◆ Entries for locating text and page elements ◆
>> Start

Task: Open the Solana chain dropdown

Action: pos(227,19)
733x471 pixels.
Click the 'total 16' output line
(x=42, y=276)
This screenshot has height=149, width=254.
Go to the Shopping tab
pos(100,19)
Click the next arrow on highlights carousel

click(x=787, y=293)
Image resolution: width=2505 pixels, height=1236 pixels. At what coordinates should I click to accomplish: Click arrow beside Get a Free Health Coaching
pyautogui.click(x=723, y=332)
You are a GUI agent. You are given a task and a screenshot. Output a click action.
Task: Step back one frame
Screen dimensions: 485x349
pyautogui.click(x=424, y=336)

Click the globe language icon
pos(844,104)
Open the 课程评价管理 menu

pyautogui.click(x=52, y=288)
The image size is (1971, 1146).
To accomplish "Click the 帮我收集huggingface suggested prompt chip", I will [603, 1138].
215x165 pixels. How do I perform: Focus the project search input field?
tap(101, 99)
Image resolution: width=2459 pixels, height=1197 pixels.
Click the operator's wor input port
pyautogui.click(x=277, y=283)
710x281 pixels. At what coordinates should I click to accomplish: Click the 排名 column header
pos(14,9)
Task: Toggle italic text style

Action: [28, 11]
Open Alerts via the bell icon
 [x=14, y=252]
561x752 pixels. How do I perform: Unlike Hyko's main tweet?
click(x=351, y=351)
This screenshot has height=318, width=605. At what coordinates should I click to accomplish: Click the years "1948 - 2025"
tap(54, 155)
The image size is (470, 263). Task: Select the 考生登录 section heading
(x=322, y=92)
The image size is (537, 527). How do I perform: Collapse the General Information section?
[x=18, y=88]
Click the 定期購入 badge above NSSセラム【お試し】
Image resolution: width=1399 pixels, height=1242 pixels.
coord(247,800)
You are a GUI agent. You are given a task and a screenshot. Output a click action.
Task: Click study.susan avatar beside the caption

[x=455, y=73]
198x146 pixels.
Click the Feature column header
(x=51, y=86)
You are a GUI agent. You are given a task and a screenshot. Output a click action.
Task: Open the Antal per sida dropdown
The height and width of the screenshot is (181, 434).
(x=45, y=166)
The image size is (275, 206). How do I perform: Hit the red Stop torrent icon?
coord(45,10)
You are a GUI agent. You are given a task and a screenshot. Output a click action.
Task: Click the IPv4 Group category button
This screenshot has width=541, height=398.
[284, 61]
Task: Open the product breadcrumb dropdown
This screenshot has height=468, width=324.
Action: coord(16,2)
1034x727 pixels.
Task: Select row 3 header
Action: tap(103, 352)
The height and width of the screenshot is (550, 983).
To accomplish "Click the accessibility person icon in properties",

>> End

◆ TASK ◆
How many lines in the items above contain the string "icon"? Reply with the number alone.

◆ OUTPUT FOR THIS EXERCISE ◆
4